Could you rewrite the material below with every "Open" changed to "Select", keeping everything else the same and leaving out the pictures?

** start Materials provided **

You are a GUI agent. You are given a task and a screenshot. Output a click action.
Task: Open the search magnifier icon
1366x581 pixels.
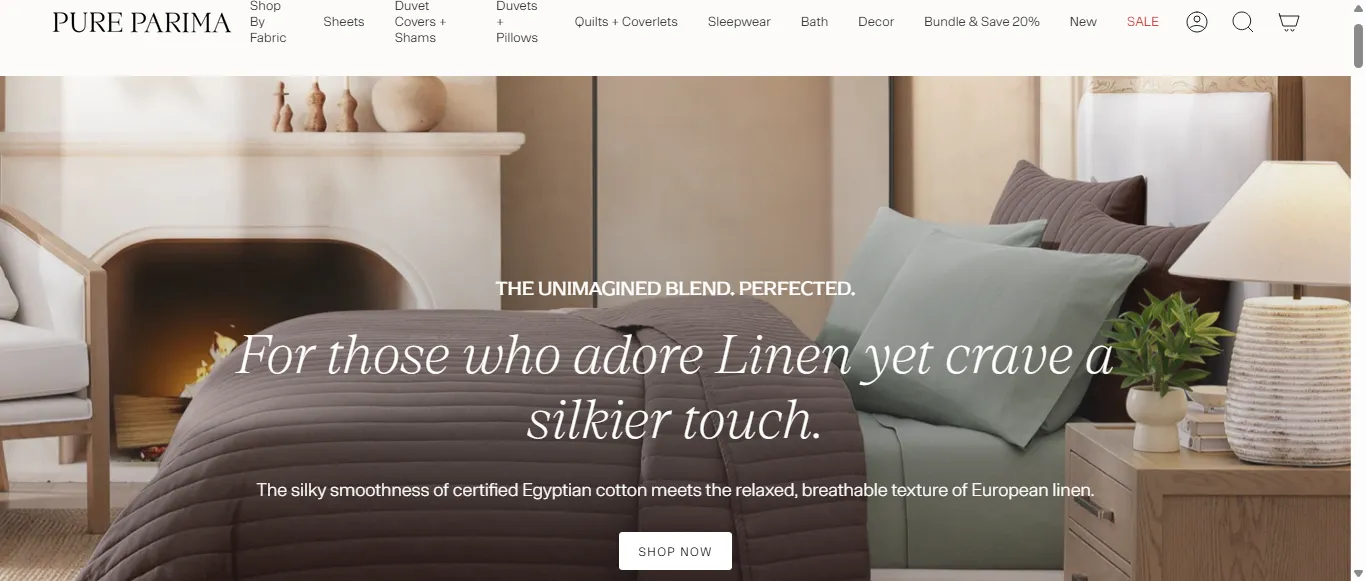(1243, 22)
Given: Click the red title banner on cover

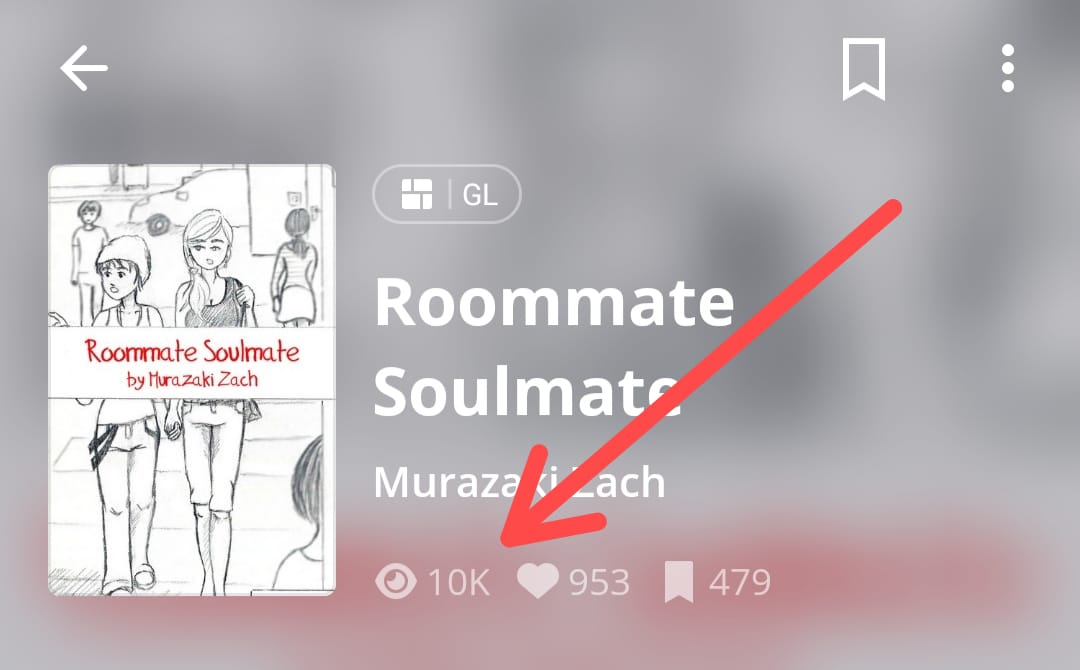Looking at the screenshot, I should point(191,362).
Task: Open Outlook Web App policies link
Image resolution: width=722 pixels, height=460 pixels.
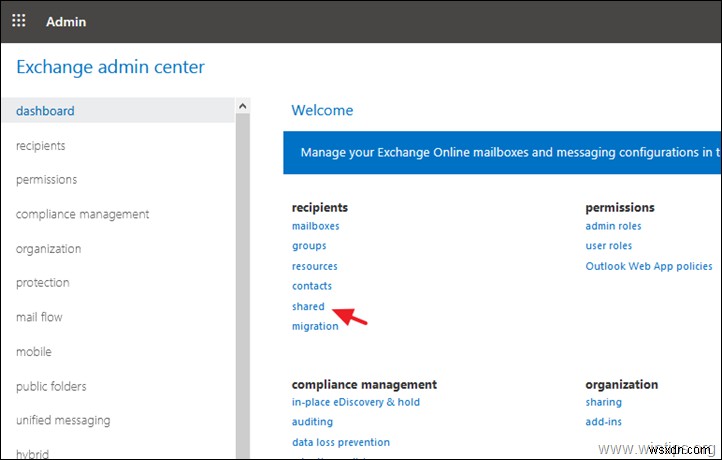Action: [649, 266]
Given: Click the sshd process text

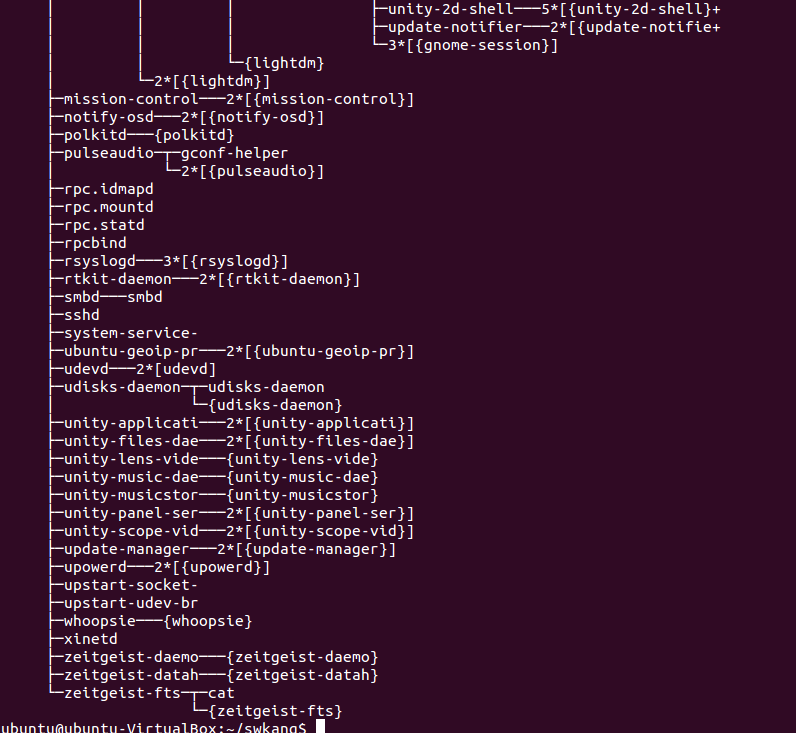Looking at the screenshot, I should pyautogui.click(x=82, y=315).
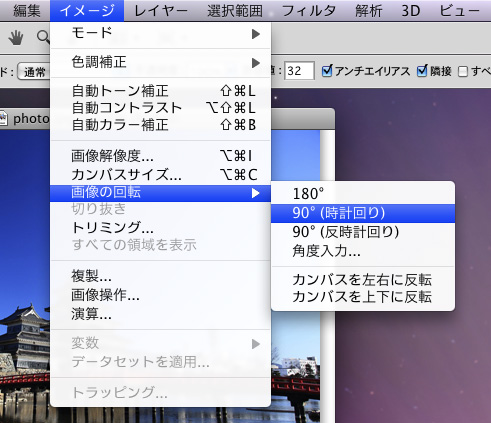The image size is (491, 423).
Task: Toggle the 隣接 checkbox
Action: click(x=422, y=71)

** end Materials provided **

Response -
You are a GUI agent. You are given a task and a screenshot. Output a click action.
Task: Select the search magnifier icon
1366x581 pixels.
(1243, 22)
Given: Click the red title banner on cover

Looking at the screenshot, I should point(191,362).
Task: Select Outlook Web App policies link
Image resolution: width=722 pixels, height=460 pixels.
Action: [649, 266]
Given: Click the sshd process text

Looking at the screenshot, I should pyautogui.click(x=82, y=315).
The image size is (491, 423).
Task: Toggle the 隣接 checkbox
Action: click(x=422, y=71)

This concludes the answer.